Trudeau a déclaré que le gouvernement ne voulait pas déclencher d’élections, qualifiant cela de « pire chose à faire dans cette crise » et ajoutant « nous ne permettrons jamais que cela se produise ».
Le député libéral de Toronto, Nathaniel Erskine-Smith, a déclaré qu’il aurait peut-être voté contre le fait de continuer à utiliser la loi maintenant que les blocages étaient terminés, mais qu’il voterait oui parce qu’il n’a aucun intérêt à aider à déclencher une élection.
Le député du Bloc québécois, Martin Champoux, a déclaré que le fait d’en faire une question de confiance sapait la validité du vote, car cela « tordait le bras » de personnes qui pourraient autrement ne pas être d’accord.
De nombreux députés conservateurs et du Bloc québécois se sont prononcés contre l’invocation de la loi lundi et au cours des derniers jours, alors que la Chambre des communes siégeait pendant de longues heures tout au long du week-end.
Le député conservateur ontarien Michael Barrett a déclaré lors du débat de samedi que l’invocation de la loi n’était qu’une « prise de pouvoir folle » parce que les accusations portées contre les personnes arrêtées n’étaient pas de nouvelles lois.
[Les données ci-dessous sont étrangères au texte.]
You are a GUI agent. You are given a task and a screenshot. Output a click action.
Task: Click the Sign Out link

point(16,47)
« Les accusations qui sont portées à Ottawa sont pour méfait et complot en vue de commettre », a-t-il déclaré. « Nous n’avons pas besoin d’une loi sur les mesures d’urgence pour faire face à ces choses. Nous avons une opération d’ordre public qui se déroule dans les rues d’Ottawa. Ce n’est pas une urgence nationale. »
La députée conservatrice ontarienne Marilyn Gladu a déclaré dimanche sur Twitter que les libéraux devraient limiter leur utilisation de la loi maintenant que les manifestations sont terminées.
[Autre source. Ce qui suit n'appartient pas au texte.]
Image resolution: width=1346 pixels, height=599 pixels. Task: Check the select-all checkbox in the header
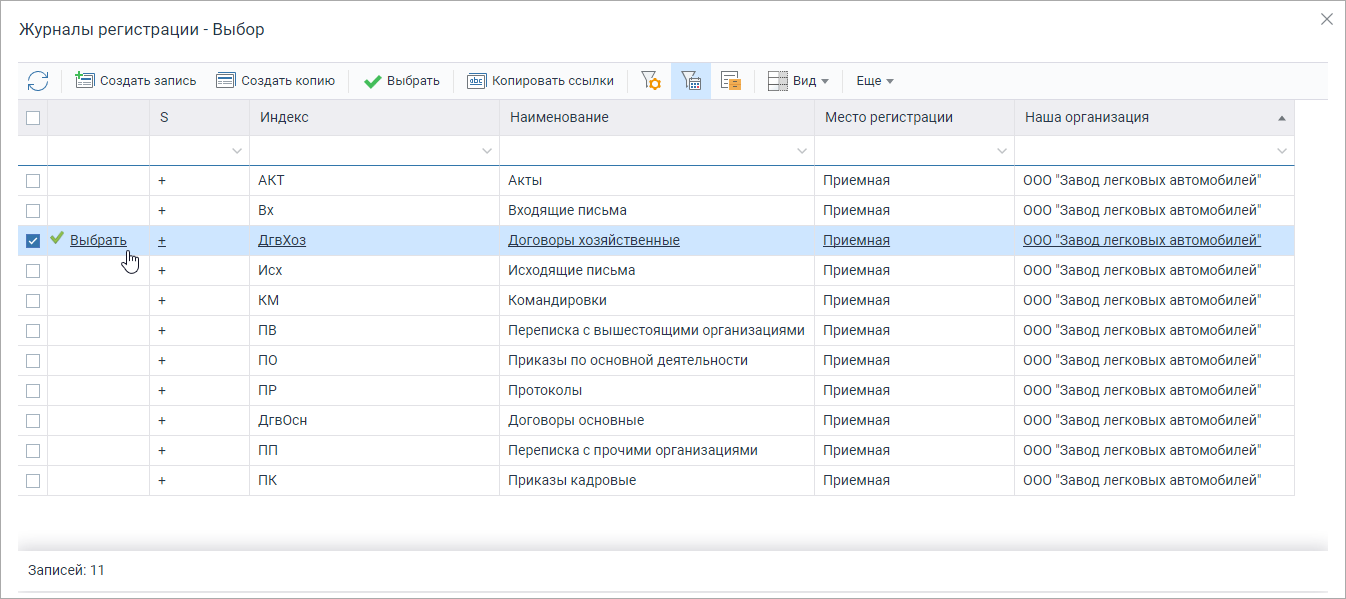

« S’il ne s’agissait que d’éliminer le blocage et non d’une prise de pouvoir et d’un gouvernement trop étendu, les libéraux annuleraient ces mesures », a-t-elle déclaré.
Il y a un certain désaccord au sein des conservateurs sur les blocages ou les manifestations elles-mêmes, et sur la question de savoir s’ils étaient vraiment un problème.
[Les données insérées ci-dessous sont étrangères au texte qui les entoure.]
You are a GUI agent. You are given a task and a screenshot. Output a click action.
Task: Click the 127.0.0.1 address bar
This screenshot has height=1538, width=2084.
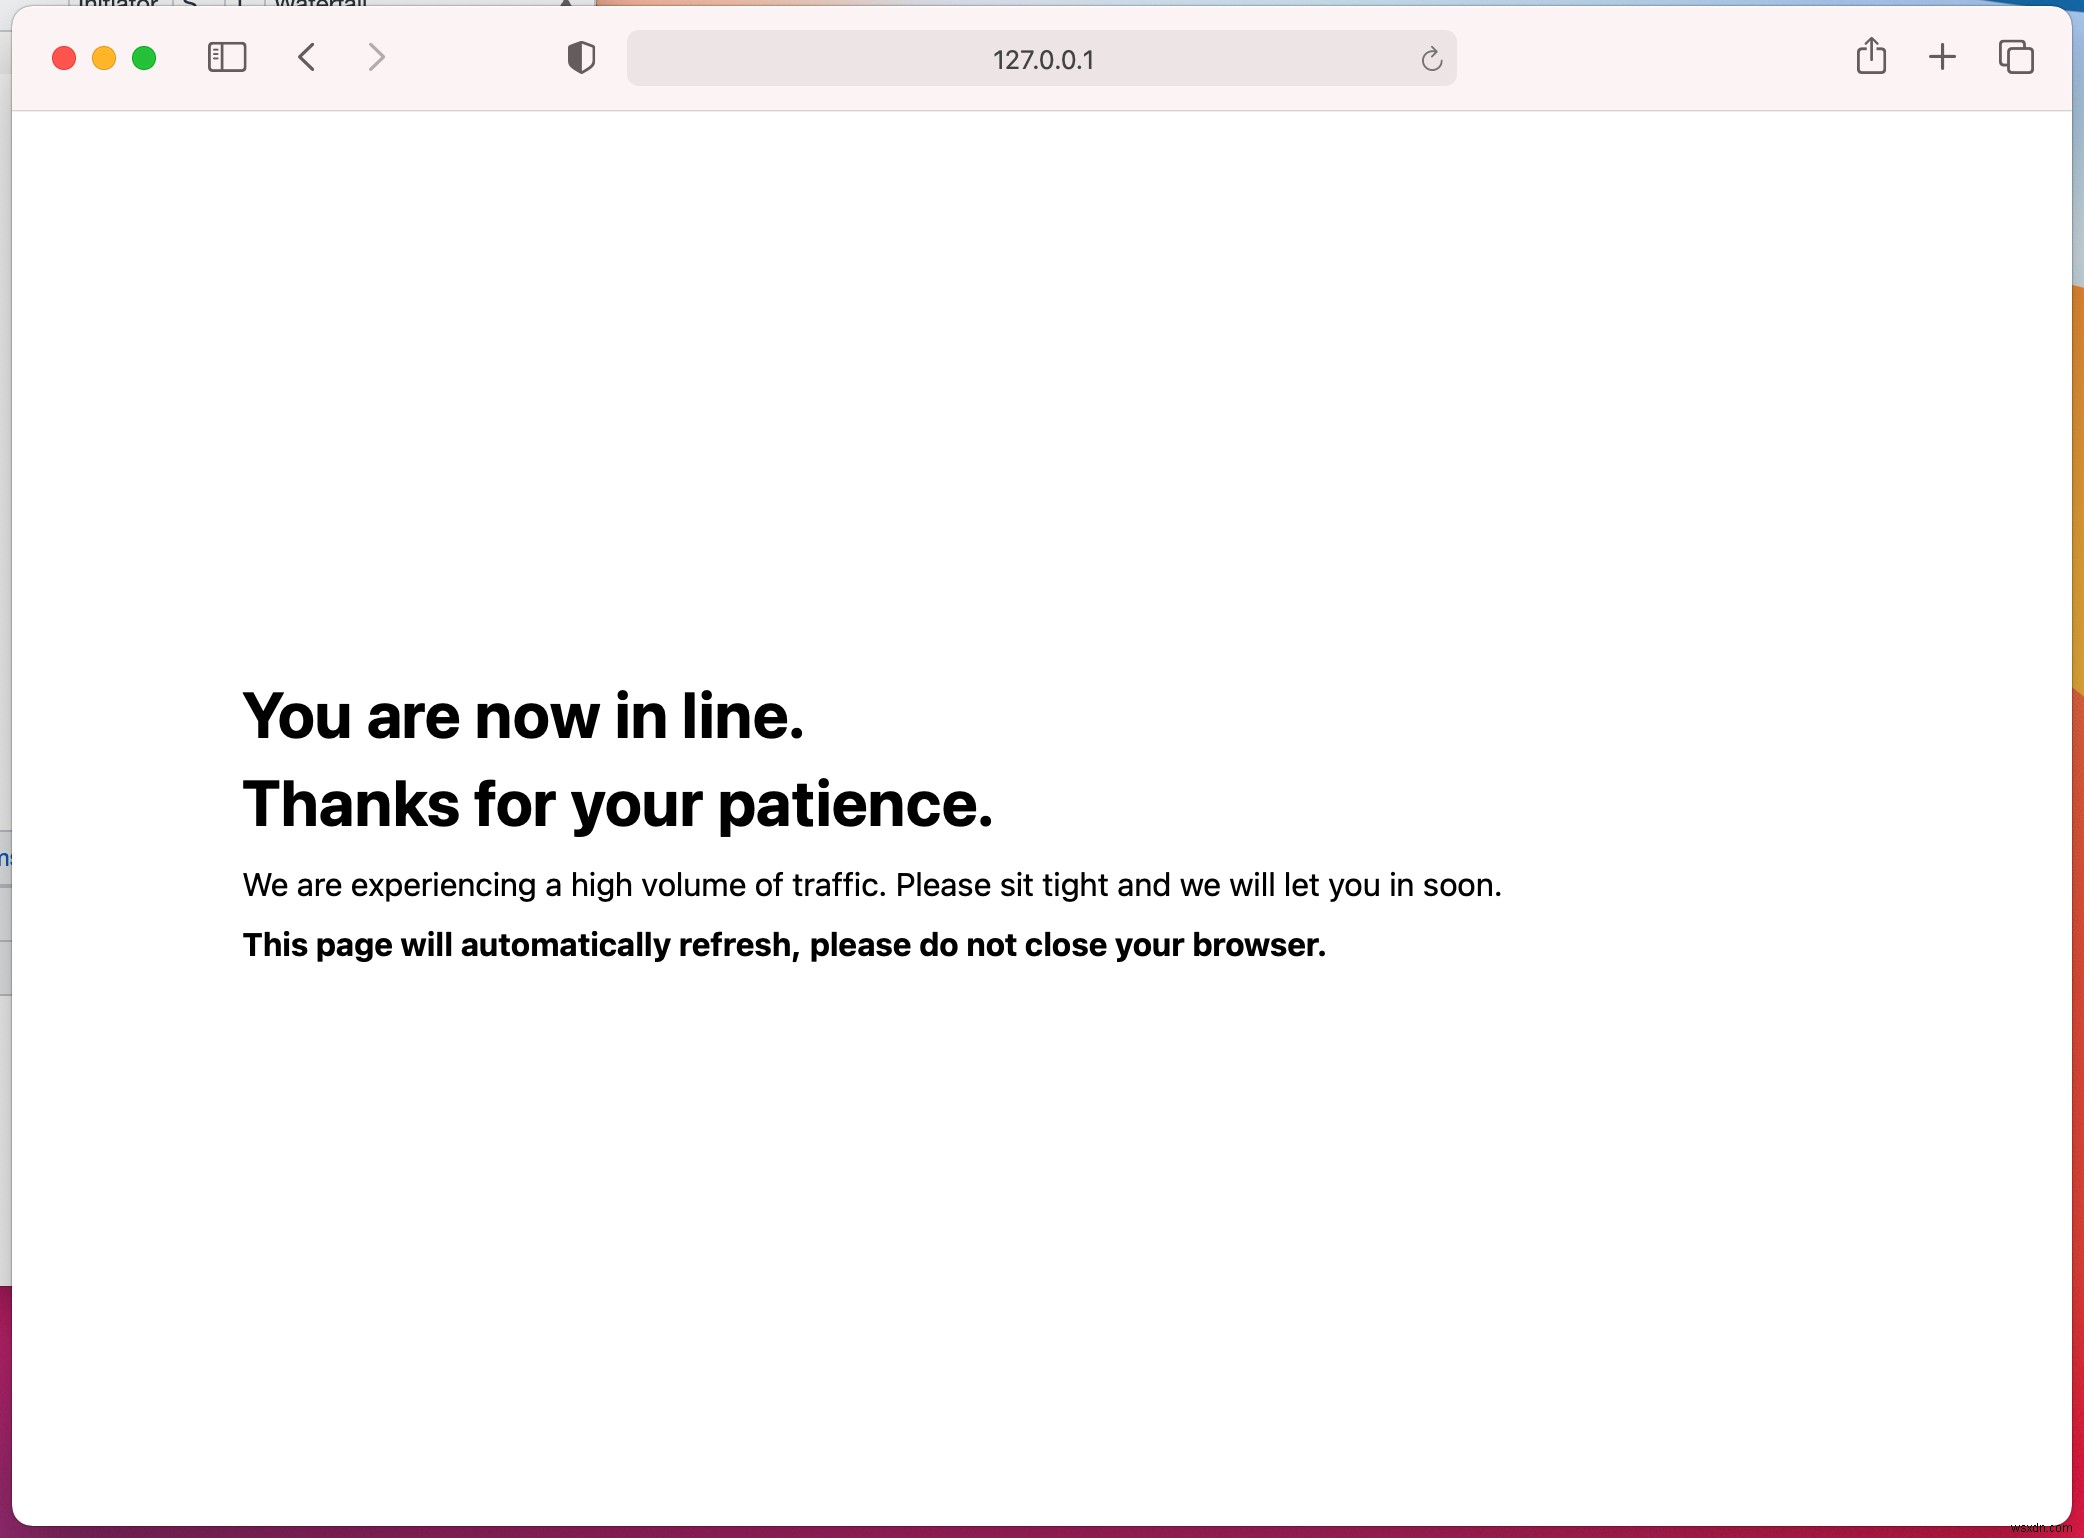1042,60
L’ancien chef et député de la Saskatchewan, Andrew Scheer, a demandé sur Twitter si cela pouvait être qualifié d’occupation : « Les députés et le personnel se sont déplacés librement dans et hors de chacun de ces bâtiments pendant des semaines. Encore une fois, lequel de ces bâtiments était occupé ? »
Le député d’Edmonton, Ziad Aboultaif, a déclaré que l’utilisation de la loi était exagérée pour arrêter ce qui équivalait à des véhicules stationnés illégalement.
« Il utilise la mesure législative la plus draconienne à sa disposition pour régler un problème de stationnement au centre-ville d’Ottawa », a-t-il déclaré.
Trudeau a déclaré il y a une semaine qu’il invoquait la loi pour la première fois depuis son adoption en 1988 parce que la police avait besoin d’une aide supplémentaire pour mettre fin aux blocages qui duraient depuis des semaines au centre-ville d’Ottawa.
Le 15 février, des règlements ont été dévoilés en vertu de la loi pour transformer les dépanneuses en services essentiels, obliger les banques à geler les comptes des personnes participant directement ou indirectement à la manifestation et désigner des zones interdites pour les rassemblements publics, y compris la Colline du Parlement.
Singh a déclaré lundi que l’acte était nécessaire parce que les trois niveaux de gouvernement n’avaient pas pris au sérieux la menace posée par le convoi jusqu’à ce qu’il soit trop tard.
« Cela nous a amenés à ce moment », a-t-il déclaré lors d’une conférence de presse virtuelle. « Et donc, en réponse à cet échec des dirigeants à prendre cela au sérieux, nous pensons que les mesures mises en place prennent cette menace au sérieux et aident à faire face à la grave crise. Notre soutien depuis le début a toujours été réticent. Nous étions réticent parce qu’il n’aurait jamais dû en arriver là. »
Le Sénat doit également voter sur l’utilisation de la loi et a l’intention de le faire au cours des trois prochains jours.
Ce rapport de La Presse canadienne a été publié pour la première fois le 21 février 2022.